▶ _TASK BRIEF_:
Please filter the entries for the word "will" and copy every line that has it.

(EXERCISE DATA Opens)

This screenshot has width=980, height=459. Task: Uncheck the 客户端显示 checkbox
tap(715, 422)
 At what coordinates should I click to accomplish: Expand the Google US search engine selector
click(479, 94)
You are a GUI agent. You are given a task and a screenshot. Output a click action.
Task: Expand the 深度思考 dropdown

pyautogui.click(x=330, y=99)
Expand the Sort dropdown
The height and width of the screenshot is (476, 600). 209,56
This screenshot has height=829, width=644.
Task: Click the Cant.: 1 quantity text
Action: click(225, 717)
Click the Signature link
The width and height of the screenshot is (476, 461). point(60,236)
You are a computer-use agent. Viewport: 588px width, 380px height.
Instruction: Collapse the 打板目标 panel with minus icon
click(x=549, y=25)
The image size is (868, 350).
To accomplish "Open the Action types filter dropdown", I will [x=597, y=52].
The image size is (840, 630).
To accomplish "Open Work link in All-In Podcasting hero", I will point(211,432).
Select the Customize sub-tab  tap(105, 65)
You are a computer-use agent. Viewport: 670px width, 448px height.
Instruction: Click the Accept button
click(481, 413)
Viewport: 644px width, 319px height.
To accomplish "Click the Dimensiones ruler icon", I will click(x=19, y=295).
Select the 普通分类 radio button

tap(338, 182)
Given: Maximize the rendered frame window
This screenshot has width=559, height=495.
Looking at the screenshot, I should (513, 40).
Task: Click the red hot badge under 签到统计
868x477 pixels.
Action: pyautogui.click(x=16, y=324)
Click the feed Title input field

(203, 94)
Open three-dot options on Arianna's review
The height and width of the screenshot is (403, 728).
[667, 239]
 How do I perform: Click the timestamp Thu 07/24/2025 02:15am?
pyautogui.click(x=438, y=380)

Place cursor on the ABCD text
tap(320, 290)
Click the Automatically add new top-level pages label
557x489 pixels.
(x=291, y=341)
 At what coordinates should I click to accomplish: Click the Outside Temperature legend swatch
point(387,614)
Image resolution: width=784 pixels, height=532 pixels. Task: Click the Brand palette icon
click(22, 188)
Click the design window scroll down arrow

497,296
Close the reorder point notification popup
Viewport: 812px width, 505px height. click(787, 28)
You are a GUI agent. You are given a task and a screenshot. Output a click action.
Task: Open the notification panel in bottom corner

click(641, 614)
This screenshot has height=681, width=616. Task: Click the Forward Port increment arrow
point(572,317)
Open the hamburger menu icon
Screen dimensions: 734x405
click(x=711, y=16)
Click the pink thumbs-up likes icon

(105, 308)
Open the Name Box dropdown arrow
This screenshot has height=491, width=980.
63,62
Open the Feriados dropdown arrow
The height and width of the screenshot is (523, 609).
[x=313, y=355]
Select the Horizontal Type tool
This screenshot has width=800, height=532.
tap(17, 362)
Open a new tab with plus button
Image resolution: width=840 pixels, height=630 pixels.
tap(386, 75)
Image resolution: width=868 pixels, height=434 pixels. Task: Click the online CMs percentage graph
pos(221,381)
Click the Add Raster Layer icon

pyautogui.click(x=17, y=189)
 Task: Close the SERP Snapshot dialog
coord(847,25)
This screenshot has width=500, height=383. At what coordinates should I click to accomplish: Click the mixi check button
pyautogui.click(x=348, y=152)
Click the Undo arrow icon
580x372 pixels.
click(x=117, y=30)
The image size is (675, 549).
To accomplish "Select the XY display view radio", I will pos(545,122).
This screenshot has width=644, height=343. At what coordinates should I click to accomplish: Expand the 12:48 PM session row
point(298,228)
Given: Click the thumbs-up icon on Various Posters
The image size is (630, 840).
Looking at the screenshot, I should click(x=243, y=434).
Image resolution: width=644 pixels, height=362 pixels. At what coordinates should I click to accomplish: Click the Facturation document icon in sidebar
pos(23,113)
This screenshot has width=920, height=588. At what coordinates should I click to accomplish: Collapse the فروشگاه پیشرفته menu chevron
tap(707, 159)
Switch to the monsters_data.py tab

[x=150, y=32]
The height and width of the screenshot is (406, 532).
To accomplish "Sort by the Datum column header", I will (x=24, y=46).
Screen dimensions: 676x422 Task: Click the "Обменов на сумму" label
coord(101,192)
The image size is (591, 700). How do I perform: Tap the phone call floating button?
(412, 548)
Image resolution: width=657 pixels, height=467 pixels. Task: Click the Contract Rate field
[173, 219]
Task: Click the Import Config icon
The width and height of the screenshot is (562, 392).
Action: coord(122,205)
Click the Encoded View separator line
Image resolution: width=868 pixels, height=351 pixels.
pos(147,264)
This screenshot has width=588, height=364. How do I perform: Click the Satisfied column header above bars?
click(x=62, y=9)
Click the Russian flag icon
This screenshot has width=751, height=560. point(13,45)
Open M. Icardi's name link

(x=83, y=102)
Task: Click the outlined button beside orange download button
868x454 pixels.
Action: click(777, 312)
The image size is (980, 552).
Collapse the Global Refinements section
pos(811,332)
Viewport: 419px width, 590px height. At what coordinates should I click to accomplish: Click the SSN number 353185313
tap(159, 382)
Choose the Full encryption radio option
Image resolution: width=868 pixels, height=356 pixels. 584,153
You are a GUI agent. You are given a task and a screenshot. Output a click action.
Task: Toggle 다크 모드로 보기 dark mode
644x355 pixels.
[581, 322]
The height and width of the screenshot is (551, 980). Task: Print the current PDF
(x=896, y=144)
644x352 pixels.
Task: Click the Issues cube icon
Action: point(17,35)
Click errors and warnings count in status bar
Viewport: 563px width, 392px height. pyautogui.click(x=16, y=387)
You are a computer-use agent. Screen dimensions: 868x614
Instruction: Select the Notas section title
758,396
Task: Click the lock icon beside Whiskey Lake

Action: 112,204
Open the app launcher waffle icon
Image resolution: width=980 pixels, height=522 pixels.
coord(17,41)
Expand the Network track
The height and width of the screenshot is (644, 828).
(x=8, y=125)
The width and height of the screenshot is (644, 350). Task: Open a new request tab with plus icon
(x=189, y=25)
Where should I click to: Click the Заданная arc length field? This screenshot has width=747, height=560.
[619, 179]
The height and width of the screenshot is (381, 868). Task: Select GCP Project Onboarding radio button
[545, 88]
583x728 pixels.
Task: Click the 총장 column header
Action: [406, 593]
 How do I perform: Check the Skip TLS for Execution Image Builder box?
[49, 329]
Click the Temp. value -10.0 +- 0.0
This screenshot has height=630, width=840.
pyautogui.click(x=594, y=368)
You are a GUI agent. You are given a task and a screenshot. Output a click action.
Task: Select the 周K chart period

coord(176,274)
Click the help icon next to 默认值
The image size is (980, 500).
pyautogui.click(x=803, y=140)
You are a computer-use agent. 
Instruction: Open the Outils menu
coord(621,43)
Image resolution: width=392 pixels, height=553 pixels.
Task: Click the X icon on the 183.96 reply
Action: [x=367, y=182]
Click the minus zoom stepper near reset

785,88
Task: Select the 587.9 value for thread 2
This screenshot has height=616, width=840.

(EXERCISE DATA Closes)

▶ _SOLUTION FOR THIS PROBLEM_:
To accomplish "Open the Action types filter dropdown", I will [x=597, y=52].
To accomplish "Open Work link in All-In Podcasting hero", I will point(211,432).
To accomplish "Click the Dimensiones ruler icon", I will click(x=19, y=295).
To accomplish "Select the XY display view radio", I will pos(545,122).
To accomplish "Sort by the Datum column header", I will (x=24, y=46).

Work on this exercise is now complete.